What is being asked:
Quote the material exactly from the line that contains "Viewport: 1400px width, 800px height." through its last line. Any pictures are to be left out.

*** Given entries ***

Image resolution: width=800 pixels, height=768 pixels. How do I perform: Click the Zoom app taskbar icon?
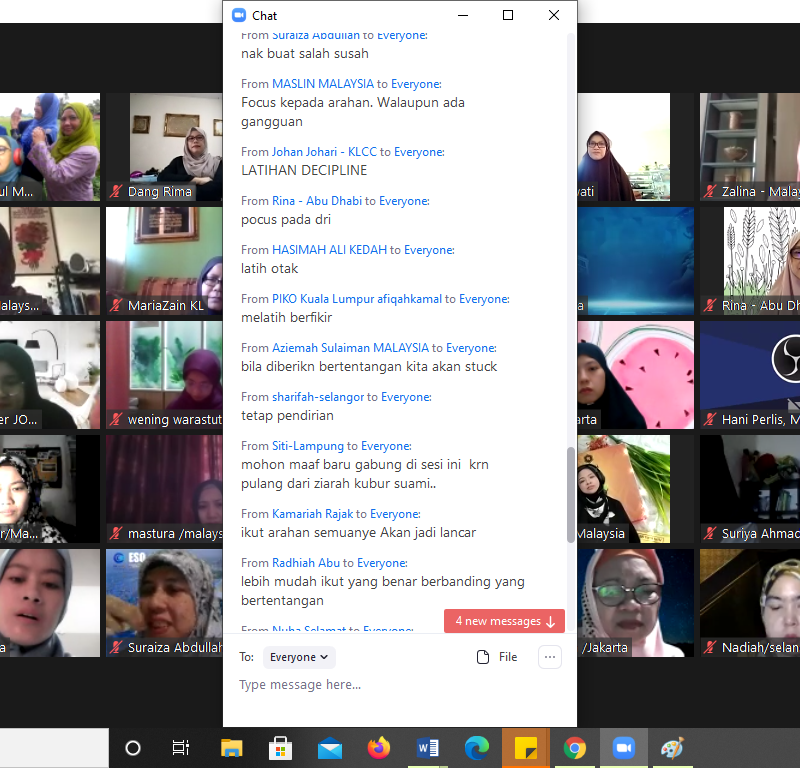(x=623, y=748)
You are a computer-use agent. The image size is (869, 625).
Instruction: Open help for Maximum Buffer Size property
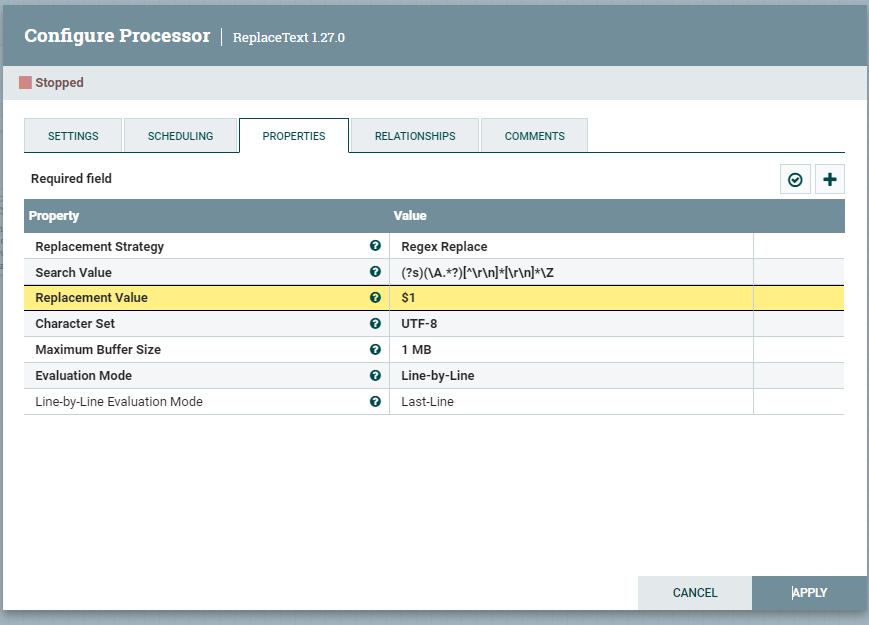coord(375,350)

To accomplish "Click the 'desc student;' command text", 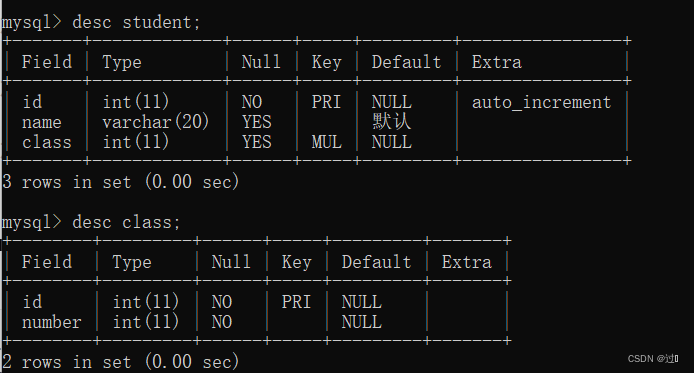I will pos(136,22).
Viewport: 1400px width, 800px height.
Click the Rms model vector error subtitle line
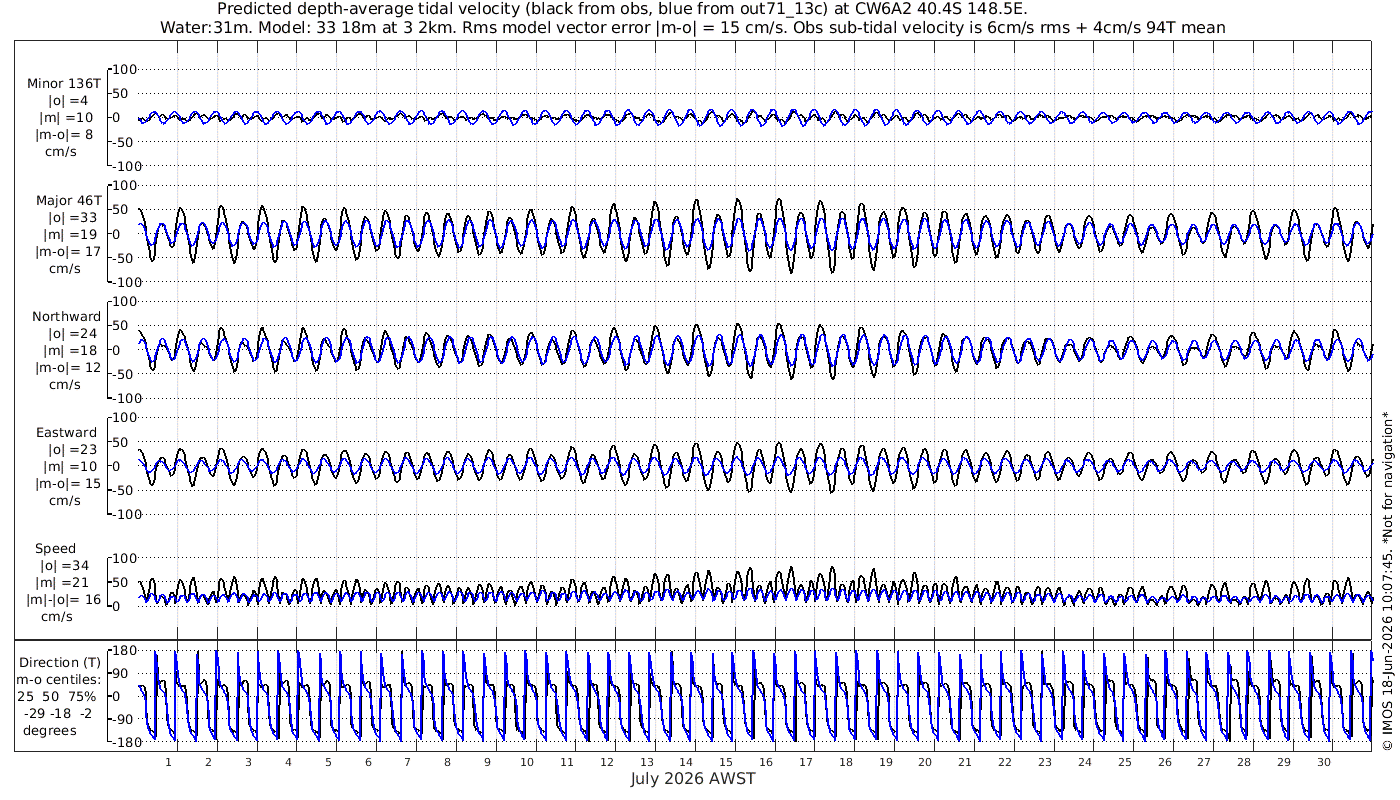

*** End of Given entries ***

Finished task:
Viewport: 1400px width, 800px height.
Click the Rms model vector error subtitle line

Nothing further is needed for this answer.